Being a writer often isn't easy.
Peace,
D
September 15, 2016
GIVEAWAYS!
FINALLY, I have all of my backlist up on Amazon and Goodreads, so now I'm paying attention to Giveaways.
Currently active Giveaways include one for FOXGLOVE, the international romantic suspense about two best friends who globe-trot the world for exciting stories and end up falling into one that changes their lives AND The Writer's Hand Journal: Characterization, a journal filled with 100 quotes from the best novels that writers/readers can emulate or simply read for pleasure (2 blank pages with each quote allow you to write a response or create a character of your own!)
Good luck in the Giveaways! I'd love to hear your opinion about all of my books, so please review them :-)
Foxglove
The Writer's Hand Journal: Characterization
Currently active Giveaways include one for FOXGLOVE, the international romantic suspense about two best friends who globe-trot the world for exciting stories and end up falling into one that changes their lives AND The Writer's Hand Journal: Characterization, a journal filled with 100 quotes from the best novels that writers/readers can emulate or simply read for pleasure (2 blank pages with each quote allow you to write a response or create a character of your own!)
Good luck in the Giveaways!
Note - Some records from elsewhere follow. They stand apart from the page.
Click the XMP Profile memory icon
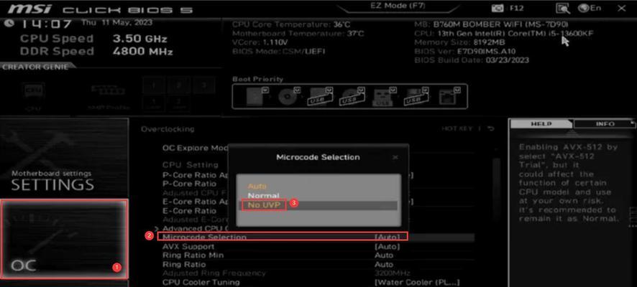 (109, 94)
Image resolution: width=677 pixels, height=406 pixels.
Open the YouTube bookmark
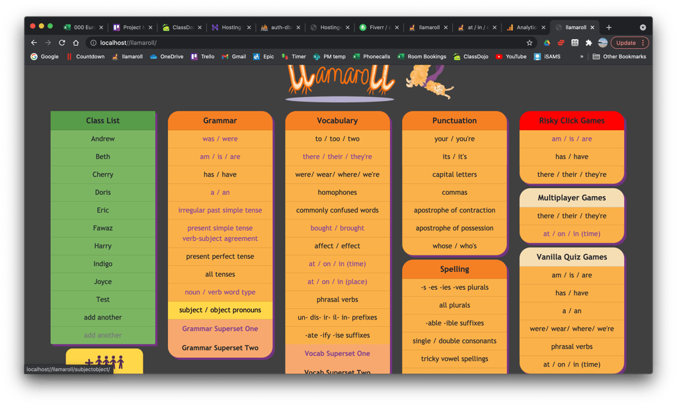click(x=511, y=57)
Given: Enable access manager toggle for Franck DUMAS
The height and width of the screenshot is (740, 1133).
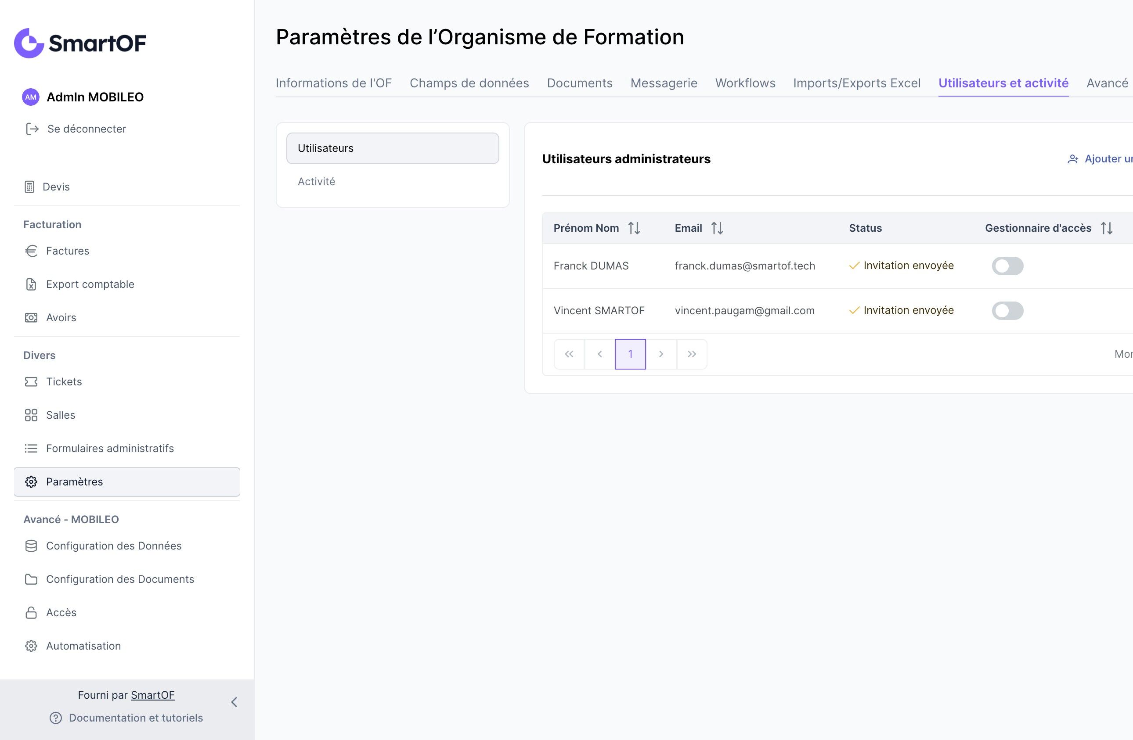Looking at the screenshot, I should 1007,266.
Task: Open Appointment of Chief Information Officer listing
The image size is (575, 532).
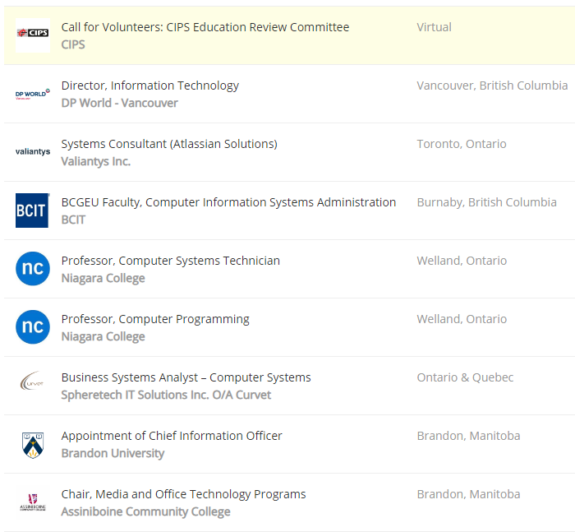Action: (172, 436)
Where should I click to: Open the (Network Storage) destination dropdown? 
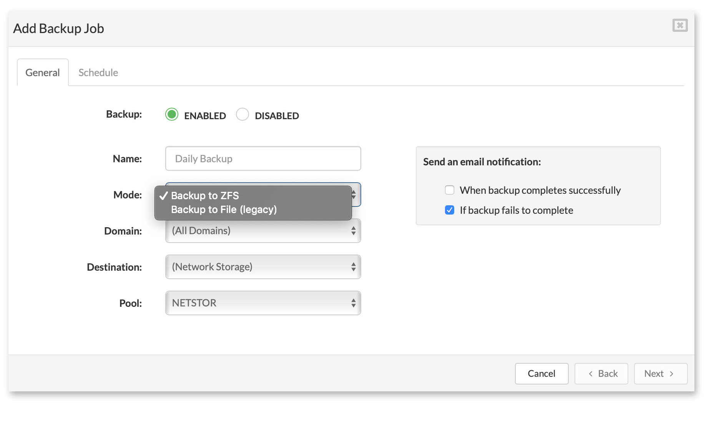coord(263,267)
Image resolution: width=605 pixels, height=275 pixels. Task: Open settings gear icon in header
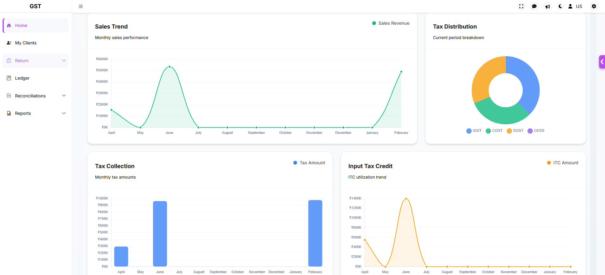click(594, 6)
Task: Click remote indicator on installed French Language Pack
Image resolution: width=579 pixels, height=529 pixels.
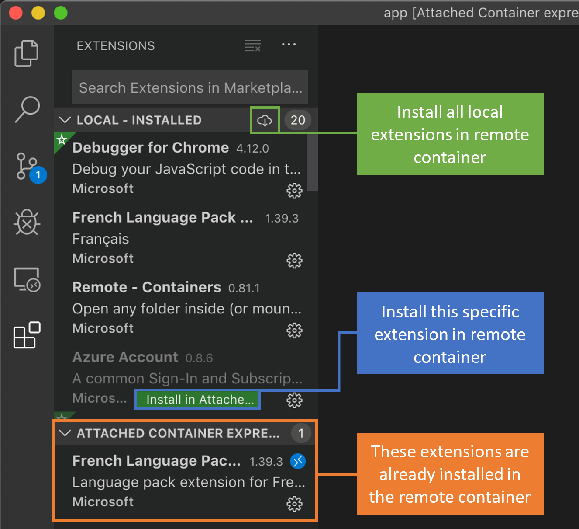Action: [x=298, y=461]
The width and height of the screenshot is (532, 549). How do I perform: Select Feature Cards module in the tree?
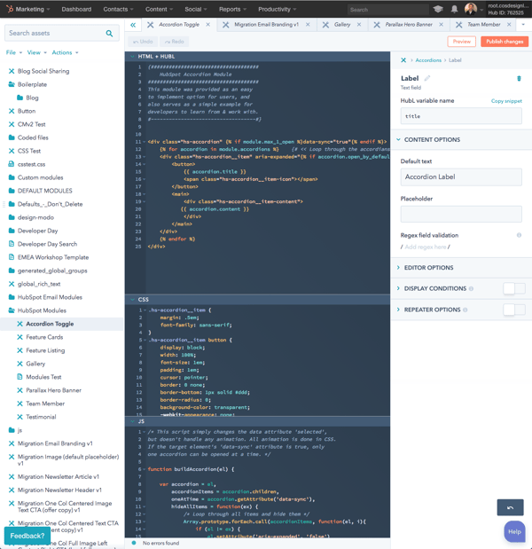click(x=44, y=337)
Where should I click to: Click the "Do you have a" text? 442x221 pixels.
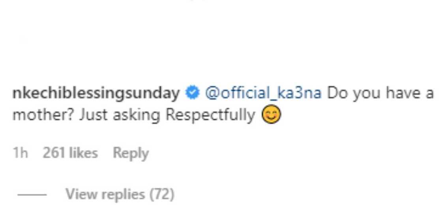(x=380, y=94)
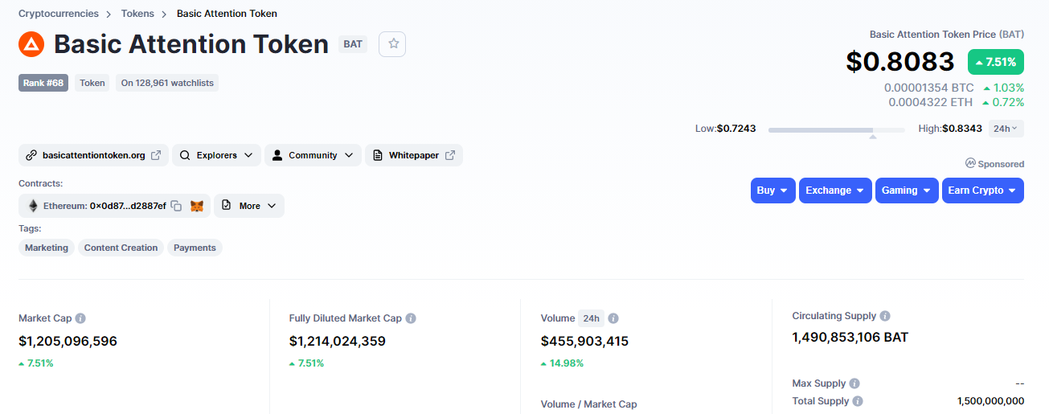
Task: Click the Max Supply info icon
Action: (x=854, y=383)
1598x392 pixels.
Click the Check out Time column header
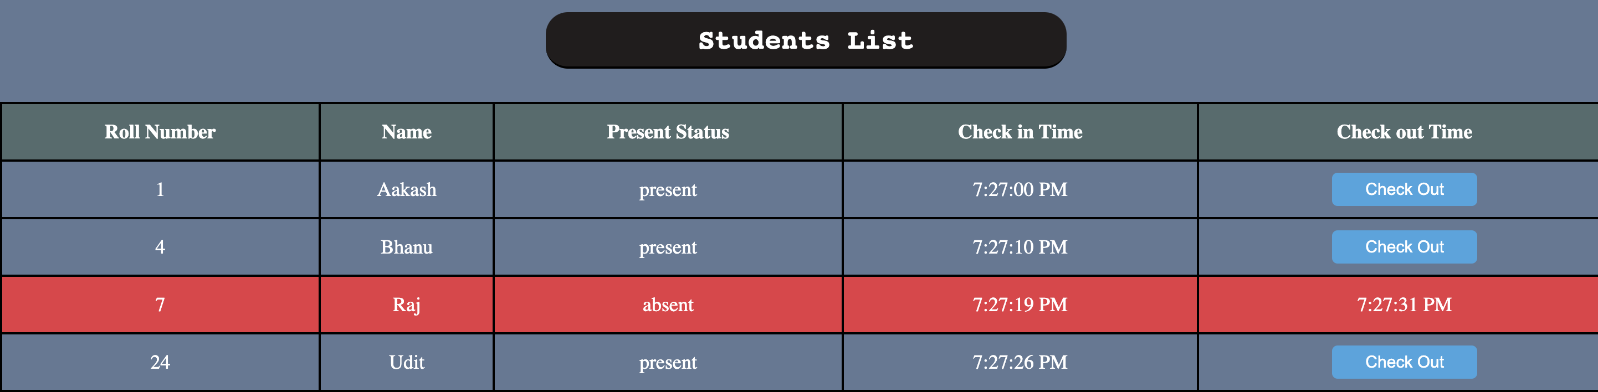pyautogui.click(x=1404, y=131)
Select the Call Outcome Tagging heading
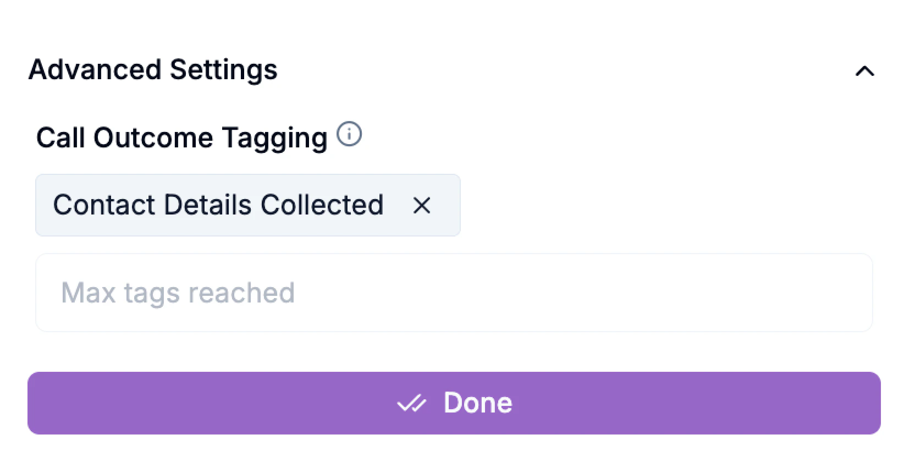The height and width of the screenshot is (473, 915). pos(181,138)
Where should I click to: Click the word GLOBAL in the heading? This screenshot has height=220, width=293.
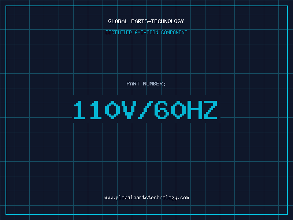[x=118, y=21]
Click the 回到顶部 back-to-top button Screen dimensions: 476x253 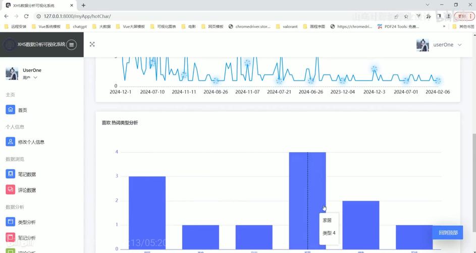tap(448, 233)
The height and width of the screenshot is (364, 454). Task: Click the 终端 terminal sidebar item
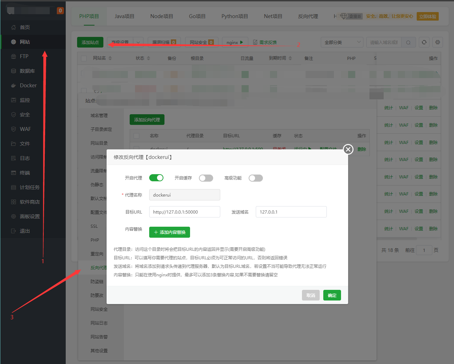25,173

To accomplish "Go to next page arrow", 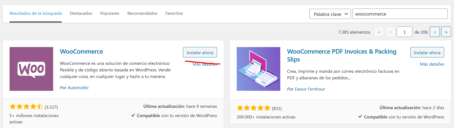I will [x=435, y=32].

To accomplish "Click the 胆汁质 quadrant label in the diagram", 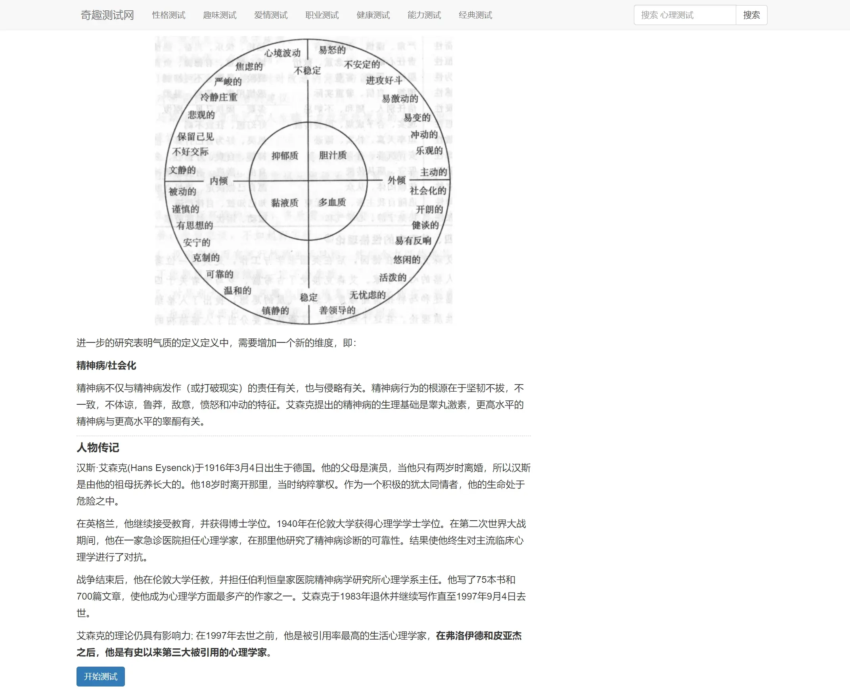I will (332, 155).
I'd love to hear your opinion about all of my books, so please review them :-)
Foxglove
The Writer's Hand Journal: Characterization
Published on September 15, 2016 09:54
•
Tags:
author, characterization, characters, goodreads-giveaway, international-intrigue, novel, suspense, women-s-fiction, writer-s-journals, writing
September 12, 2016
YA Giveaway -- AFTER ALWAYS

RW (Ralph Waldo) is a feisty, confused teen with a family basically built on oddities. Each of the kids is named after one of his parents' literary heroes (RW is short for Ralph Waldo Emerson, one of his sisters is Virginia Woolf (Ginny), another is Katharine Mansfield (Katie), and his brother is Robert Frost. As the oldest, RW feels responsible for his siblings, though they irritate him. He finds himself worried for them and forced into a steep learning curve in the lessons of being an adult.
After Always
There are 6 copies of the book available on my Goodreads Giveaway. I do hope you enter -- and if you win, I'd love some of your feedback!
Hope you're reading something fascinating -- if you are, let me know what it is!
Peace
Published on September 12, 2016 13:11
•
Tags:
back-story, characters, family-fiction, pedophilia, scandal, sex-abuse, voice, writing, ya, young-adult-novel
September 9, 2016
FREE Kindle version of ALL THAT GLITTERS
For those of who who are reading my blog, you're getting a very special gift :-) For FIVE days only, my highly-reviewed novel ALL THAT GLITTERS will be FREE in the Kindle version on Amazon. Sept 10-14 ONLY!
I promise that those of you who love women's fiction, a strong lead female, international locations, and a suspenseful, adventurous plot will fall in love with Diana Colucci and her friends and family.
Let me know what you think -- and ENJOY!
Peace
Dawn
https://www.amazon.com/That-Glitters-...
I promise that those of you who love women's fiction, a strong lead female, international locations, and a suspenseful, adventurous plot will fall in love with Diana Colucci and her friends and family.
Let me know what you think -- and ENJOY!